**About this exercise:** Scan the entries for the word "panel", and copy every line where it appears.

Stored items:
• • • • • • •

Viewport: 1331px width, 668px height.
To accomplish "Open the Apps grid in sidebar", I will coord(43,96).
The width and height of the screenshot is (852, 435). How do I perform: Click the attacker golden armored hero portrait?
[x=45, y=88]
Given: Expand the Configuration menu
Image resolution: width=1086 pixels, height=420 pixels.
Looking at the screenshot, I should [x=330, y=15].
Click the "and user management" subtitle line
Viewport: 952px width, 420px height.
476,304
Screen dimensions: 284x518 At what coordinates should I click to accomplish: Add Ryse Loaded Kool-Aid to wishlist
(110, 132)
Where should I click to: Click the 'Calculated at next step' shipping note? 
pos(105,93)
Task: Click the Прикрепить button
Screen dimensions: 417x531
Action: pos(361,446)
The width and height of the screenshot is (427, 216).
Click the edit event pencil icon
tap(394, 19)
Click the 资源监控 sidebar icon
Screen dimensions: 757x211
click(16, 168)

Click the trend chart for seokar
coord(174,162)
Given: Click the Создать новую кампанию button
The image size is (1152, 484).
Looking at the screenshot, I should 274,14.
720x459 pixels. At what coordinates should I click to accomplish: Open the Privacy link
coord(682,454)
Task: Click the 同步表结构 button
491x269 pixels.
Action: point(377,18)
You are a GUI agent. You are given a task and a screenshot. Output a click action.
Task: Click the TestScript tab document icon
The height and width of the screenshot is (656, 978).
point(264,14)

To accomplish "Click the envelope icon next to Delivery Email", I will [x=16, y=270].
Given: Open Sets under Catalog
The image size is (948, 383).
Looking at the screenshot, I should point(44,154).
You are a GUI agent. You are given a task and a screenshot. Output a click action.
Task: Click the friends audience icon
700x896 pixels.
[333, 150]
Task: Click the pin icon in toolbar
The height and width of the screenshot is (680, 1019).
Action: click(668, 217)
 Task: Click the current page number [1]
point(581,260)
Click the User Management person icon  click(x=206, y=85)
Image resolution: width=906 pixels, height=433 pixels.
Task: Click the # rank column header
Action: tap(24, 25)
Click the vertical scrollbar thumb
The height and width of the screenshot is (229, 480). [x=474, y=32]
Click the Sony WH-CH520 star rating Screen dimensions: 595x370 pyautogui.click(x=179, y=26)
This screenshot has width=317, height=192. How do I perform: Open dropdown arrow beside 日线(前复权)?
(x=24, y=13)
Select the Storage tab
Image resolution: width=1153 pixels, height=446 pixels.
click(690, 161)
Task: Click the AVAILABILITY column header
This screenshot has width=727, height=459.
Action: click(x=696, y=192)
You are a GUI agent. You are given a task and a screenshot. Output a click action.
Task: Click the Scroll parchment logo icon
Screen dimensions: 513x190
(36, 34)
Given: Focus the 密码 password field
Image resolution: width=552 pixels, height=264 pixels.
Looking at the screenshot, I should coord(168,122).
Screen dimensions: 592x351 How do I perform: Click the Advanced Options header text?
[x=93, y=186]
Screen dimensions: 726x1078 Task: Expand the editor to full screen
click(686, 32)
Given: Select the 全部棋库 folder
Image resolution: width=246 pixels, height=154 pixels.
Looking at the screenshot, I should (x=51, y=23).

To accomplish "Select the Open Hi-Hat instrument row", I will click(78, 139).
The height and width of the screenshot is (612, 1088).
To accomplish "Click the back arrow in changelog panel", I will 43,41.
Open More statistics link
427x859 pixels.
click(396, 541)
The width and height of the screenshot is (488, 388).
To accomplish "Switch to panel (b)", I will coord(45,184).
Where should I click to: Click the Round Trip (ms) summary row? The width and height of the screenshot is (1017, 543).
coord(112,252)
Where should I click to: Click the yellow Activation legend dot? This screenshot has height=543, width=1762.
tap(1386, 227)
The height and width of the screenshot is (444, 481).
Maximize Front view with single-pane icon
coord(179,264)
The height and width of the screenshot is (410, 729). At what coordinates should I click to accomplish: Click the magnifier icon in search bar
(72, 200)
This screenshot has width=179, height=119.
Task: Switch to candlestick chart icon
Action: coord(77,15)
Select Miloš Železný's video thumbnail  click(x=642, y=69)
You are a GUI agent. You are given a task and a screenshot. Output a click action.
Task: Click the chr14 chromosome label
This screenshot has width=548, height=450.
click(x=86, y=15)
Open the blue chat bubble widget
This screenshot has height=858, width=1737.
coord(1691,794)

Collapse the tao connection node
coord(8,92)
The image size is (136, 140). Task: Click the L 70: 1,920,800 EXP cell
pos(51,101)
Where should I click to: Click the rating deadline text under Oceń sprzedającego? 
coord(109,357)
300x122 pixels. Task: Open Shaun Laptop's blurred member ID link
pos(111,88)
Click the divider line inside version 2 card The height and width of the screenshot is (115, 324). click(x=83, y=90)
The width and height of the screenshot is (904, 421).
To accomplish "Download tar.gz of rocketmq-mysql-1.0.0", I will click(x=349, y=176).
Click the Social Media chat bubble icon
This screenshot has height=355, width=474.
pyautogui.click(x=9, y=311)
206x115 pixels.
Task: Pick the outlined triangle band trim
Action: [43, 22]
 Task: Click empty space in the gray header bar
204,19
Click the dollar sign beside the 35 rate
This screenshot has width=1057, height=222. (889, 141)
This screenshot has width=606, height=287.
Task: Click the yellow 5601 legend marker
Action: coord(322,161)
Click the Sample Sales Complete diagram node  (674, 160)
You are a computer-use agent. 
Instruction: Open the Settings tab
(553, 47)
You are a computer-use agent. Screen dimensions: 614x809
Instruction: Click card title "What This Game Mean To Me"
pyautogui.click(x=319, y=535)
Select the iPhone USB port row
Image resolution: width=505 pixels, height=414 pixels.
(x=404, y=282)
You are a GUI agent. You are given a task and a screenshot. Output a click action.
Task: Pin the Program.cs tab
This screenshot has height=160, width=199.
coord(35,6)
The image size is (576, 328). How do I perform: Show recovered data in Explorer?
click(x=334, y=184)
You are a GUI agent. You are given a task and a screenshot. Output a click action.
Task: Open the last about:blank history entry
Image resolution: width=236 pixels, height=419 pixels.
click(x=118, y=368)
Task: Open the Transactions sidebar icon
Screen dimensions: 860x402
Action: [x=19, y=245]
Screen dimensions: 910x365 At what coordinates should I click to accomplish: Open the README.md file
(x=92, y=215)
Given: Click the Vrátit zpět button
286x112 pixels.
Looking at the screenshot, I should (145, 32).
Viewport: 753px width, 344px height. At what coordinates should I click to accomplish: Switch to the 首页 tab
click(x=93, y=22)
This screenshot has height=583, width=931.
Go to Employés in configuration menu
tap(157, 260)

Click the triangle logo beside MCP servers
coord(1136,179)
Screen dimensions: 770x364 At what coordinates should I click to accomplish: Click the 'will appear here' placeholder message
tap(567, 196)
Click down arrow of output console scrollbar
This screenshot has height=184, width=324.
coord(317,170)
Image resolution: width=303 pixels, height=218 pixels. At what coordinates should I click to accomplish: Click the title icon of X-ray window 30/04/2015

• • • • • • •

**Solution to the problem:**
To accomplish "Click the back arrow in changelog panel", I will 43,41.
To accomplish "Switch to panel (b)", I will coord(45,184).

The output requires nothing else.